» **AIM OF THE TASK**: Return exactly the final stretch of the records below, opening with the line that contains "Bobbiner plast 28 st med metallring - DMC (90, 1736)" and closing with the last line.

» **Saved entries**:
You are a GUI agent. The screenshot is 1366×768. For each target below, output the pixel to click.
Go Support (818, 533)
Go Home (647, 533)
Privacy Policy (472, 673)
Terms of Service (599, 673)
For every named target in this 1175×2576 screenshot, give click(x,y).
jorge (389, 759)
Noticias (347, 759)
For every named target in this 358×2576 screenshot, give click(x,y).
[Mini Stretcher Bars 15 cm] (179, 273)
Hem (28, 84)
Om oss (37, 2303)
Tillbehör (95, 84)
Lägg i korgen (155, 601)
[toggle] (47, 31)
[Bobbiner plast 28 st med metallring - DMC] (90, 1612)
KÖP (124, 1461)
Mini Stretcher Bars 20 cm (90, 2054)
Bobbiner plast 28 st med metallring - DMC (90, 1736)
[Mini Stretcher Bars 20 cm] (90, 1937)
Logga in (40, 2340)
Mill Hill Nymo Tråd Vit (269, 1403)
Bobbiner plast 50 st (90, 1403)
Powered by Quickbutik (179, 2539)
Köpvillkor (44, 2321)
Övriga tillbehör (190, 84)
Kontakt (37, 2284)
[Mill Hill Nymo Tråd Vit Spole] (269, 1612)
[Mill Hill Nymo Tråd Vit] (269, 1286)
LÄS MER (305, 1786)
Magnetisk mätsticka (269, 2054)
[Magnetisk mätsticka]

» **SOLUTION TO THE PROBLEM**:
Bobbiner plast 28 st med metallring - DMC (90, 1736)
[Mini Stretcher Bars 20 cm] (90, 1937)
Logga in (40, 2340)
Mill Hill Nymo Tråd Vit (269, 1403)
Bobbiner plast 50 st (90, 1403)
Powered by Quickbutik (179, 2539)
Köpvillkor (44, 2321)
Övriga tillbehör (190, 84)
Kontakt (37, 2284)
[Mill Hill Nymo Tråd Vit Spole] (269, 1612)
[Mill Hill Nymo Tråd Vit] (269, 1286)
LÄS MER (305, 1786)
Magnetisk mätsticka (269, 2054)
[Magnetisk mätsticka]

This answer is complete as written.